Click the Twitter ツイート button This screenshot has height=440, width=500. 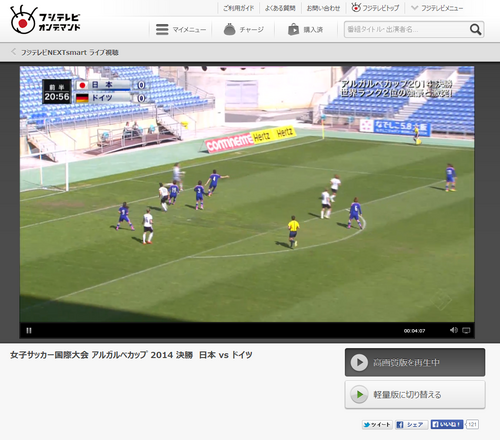(x=377, y=425)
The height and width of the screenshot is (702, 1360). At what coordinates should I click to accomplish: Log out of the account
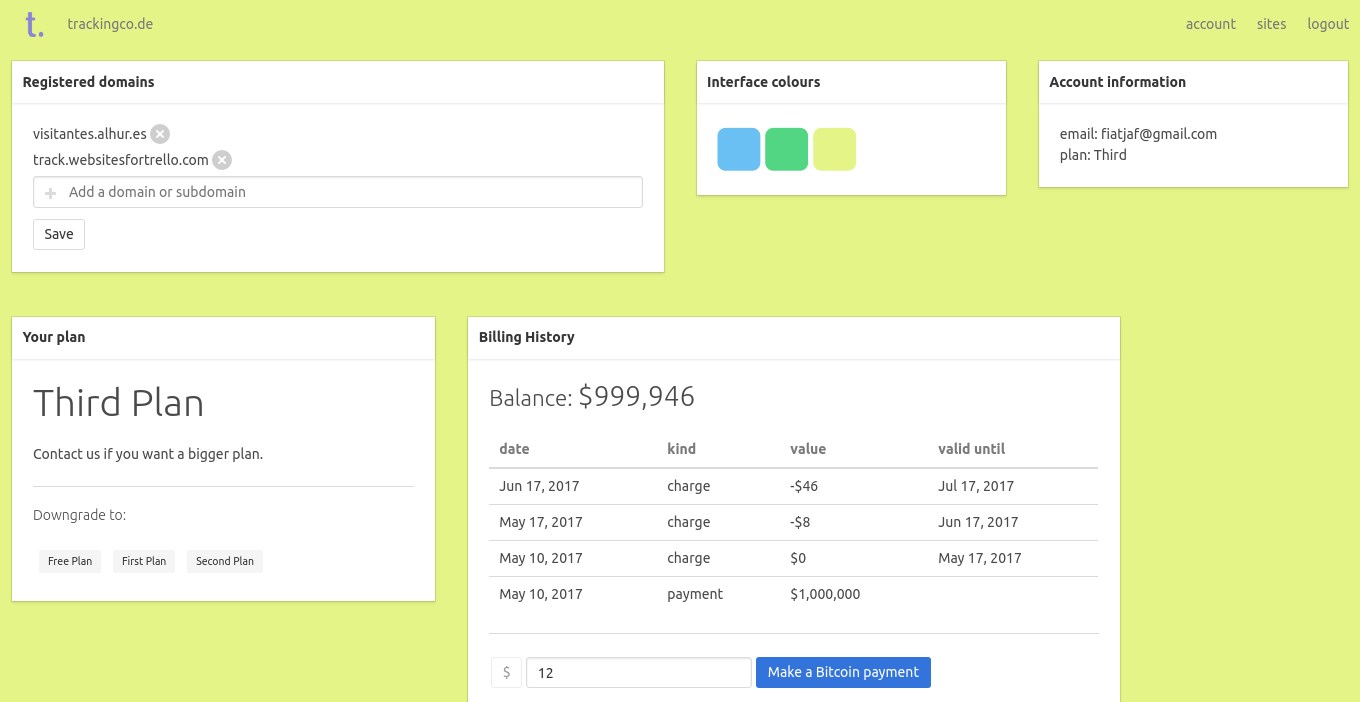(1328, 24)
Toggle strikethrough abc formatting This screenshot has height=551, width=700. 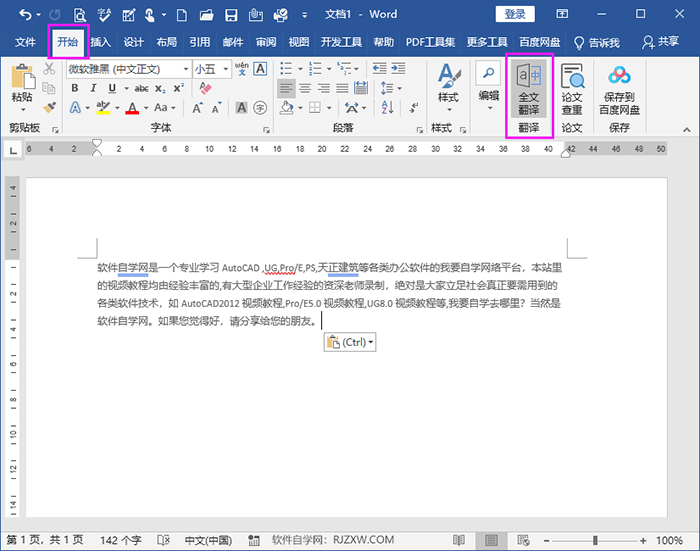click(141, 88)
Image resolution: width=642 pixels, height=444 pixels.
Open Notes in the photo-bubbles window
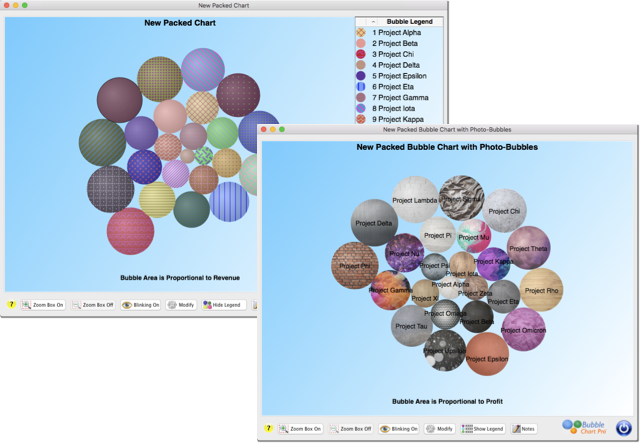coord(524,428)
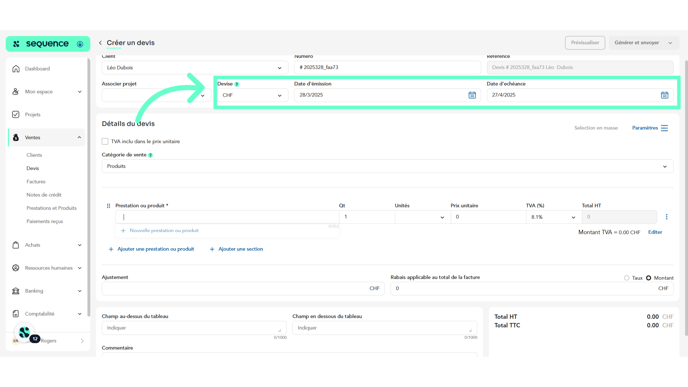The image size is (688, 387).
Task: Check TVA inclu dans le prix unitaire
Action: pos(105,141)
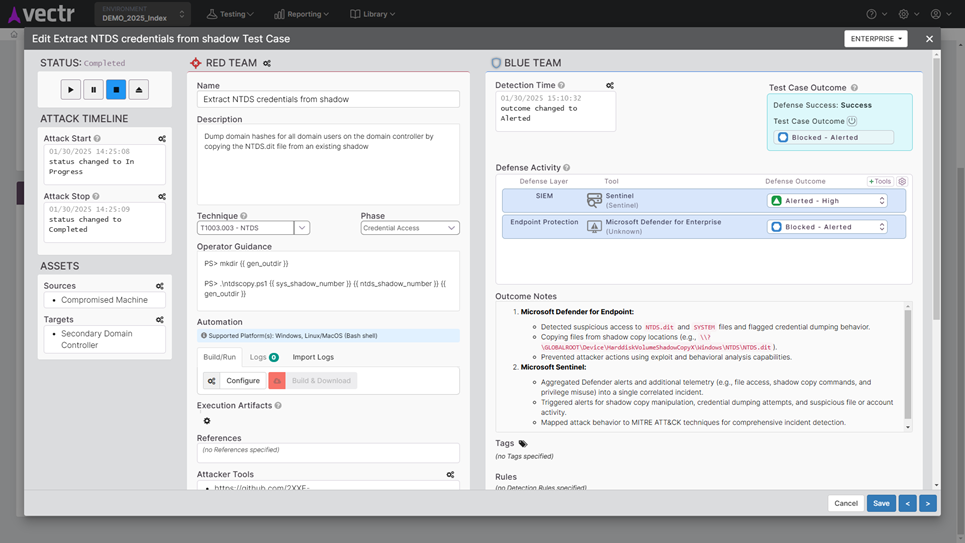The height and width of the screenshot is (543, 965).
Task: Open the Reporting menu in top bar
Action: (301, 14)
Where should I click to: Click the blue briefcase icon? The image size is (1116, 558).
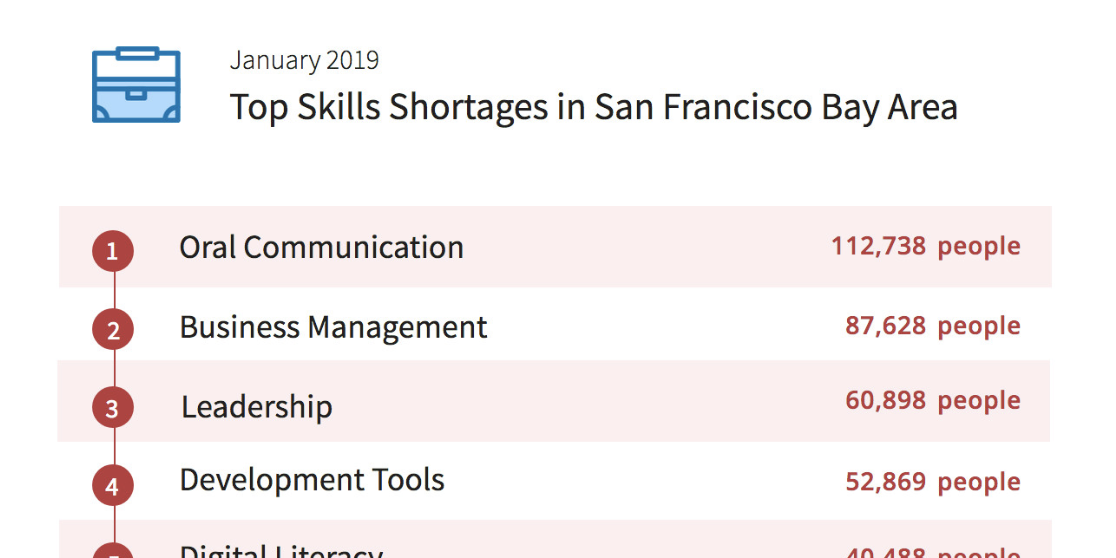pos(136,85)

==*==

Exactly as written, set down the lines from the line holding "Where should I" to the last line of the data, both ends included, pictures excluded.

Where should I click to: Click the blue briefcase icon? The image size is (1116, 558).
pos(136,85)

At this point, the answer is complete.